Records provided:
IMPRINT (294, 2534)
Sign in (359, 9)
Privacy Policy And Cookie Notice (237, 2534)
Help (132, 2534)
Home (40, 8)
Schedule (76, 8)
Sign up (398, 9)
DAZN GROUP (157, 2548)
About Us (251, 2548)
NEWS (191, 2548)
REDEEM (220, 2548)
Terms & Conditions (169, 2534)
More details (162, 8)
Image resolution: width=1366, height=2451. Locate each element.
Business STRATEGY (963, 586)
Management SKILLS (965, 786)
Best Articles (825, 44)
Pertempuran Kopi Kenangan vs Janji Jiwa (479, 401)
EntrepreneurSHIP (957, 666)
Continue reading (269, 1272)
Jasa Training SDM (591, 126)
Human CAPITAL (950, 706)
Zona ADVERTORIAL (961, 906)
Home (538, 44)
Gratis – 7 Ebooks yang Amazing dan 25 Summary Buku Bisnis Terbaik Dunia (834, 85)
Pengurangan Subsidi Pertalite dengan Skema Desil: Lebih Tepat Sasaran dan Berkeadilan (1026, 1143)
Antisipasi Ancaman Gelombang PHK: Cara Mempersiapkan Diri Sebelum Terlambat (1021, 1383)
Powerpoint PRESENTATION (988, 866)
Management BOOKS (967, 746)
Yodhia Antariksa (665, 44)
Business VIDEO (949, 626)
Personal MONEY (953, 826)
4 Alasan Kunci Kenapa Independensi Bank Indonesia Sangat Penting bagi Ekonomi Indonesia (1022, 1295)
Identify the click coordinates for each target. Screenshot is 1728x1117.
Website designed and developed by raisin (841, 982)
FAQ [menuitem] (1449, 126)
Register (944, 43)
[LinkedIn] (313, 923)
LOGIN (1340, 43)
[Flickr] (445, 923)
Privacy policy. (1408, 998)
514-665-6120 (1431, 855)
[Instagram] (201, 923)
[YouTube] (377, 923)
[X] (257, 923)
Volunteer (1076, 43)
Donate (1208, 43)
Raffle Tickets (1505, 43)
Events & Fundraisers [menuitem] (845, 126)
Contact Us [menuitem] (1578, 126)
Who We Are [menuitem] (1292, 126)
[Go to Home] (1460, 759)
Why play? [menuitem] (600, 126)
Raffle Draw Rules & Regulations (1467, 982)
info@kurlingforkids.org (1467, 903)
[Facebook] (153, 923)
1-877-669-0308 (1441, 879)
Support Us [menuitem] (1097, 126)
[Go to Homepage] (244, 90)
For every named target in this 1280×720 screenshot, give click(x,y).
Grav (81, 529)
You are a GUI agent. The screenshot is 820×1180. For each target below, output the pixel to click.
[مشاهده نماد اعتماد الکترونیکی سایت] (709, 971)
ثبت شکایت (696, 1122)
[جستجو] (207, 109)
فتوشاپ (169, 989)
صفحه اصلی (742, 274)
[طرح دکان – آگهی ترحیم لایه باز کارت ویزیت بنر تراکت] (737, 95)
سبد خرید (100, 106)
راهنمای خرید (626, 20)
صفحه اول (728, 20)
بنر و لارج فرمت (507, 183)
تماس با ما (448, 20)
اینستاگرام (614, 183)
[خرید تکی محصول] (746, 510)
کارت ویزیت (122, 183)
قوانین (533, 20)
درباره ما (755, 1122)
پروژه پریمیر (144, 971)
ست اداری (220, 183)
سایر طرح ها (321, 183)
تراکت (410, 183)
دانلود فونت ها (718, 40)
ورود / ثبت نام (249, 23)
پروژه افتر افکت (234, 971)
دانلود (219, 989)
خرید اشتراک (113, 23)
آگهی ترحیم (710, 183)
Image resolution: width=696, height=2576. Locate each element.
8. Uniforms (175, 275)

Instructions for the task:
Repeat exactly, please, each line from the beginning of the data through the line with "صفحه اول (728, 20)" in it, and only those lines.

Answer box:
IMPRINT (294, 2534)
Sign in (359, 9)
Privacy Policy And Cookie Notice (237, 2534)
Help (132, 2534)
Home (40, 8)
Schedule (76, 8)
Sign up (398, 9)
DAZN GROUP (157, 2548)
About Us (251, 2548)
NEWS (191, 2548)
REDEEM (220, 2548)
Terms & Conditions (169, 2534)
More details (162, 8)
Image resolution: width=1366, height=2451. Locate each element.
Business STRATEGY (963, 586)
Management SKILLS (965, 786)
Best Articles (825, 44)
Pertempuran Kopi Kenangan vs Janji Jiwa (479, 401)
EntrepreneurSHIP (957, 666)
Continue reading (269, 1272)
Jasa Training SDM (591, 126)
Human CAPITAL (950, 706)
Zona ADVERTORIAL (961, 906)
Home (538, 44)
Gratis – 7 Ebooks yang Amazing dan 25 Summary Buku Bisnis Terbaik Dunia (834, 85)
Pengurangan Subsidi Pertalite dengan Skema Desil: Lebih Tepat Sasaran dan Berkeadilan (1026, 1143)
Antisipasi Ancaman Gelombang PHK: Cara Mempersiapkan Diri Sebelum Terlambat (1021, 1383)
Powerpoint PRESENTATION (988, 866)
Management BOOKS (967, 746)
Yodhia Antariksa (665, 44)
Business VIDEO (949, 626)
Personal MONEY (953, 826)
4 Alasan Kunci Kenapa Independensi Bank Indonesia Sangat Penting bagi Ekonomi Indonesia (1022, 1295)
Identify the click coordinates for each target. Screenshot is 1728x1117.
Website designed and developed by raisin (841, 982)
FAQ [menuitem] (1449, 126)
Register (944, 43)
[LinkedIn] (313, 923)
LOGIN (1340, 43)
[Flickr] (445, 923)
Privacy policy. (1408, 998)
514-665-6120 (1431, 855)
[Instagram] (201, 923)
[YouTube] (377, 923)
[X] (257, 923)
Volunteer (1076, 43)
Donate (1208, 43)
Raffle Tickets (1505, 43)
Events & Fundraisers [menuitem] (845, 126)
Contact Us [menuitem] (1578, 126)
Who We Are [menuitem] (1292, 126)
[Go to Home] (1460, 759)
Why play? [menuitem] (600, 126)
Raffle Draw Rules & Regulations (1467, 982)
info@kurlingforkids.org (1467, 903)
[Facebook] (153, 923)
1-877-669-0308 (1441, 879)
Support Us [menuitem] (1097, 126)
[Go to Homepage] (244, 90)
For every named target in this 1280×720 screenshot, give click(x,y).
Grav (81, 529)
You are a GUI agent. The screenshot is 820×1180. For each target below, output the pixel to click.
[مشاهده نماد اعتماد الکترونیکی سایت] (709, 971)
ثبت شکایت (696, 1122)
[جستجو] (207, 109)
فتوشاپ (169, 989)
صفحه اصلی (742, 274)
[طرح دکان – آگهی ترحیم لایه باز کارت ویزیت بنر تراکت] (737, 95)
سبد خرید (100, 106)
راهنمای خرید (626, 20)
صفحه اول (728, 20)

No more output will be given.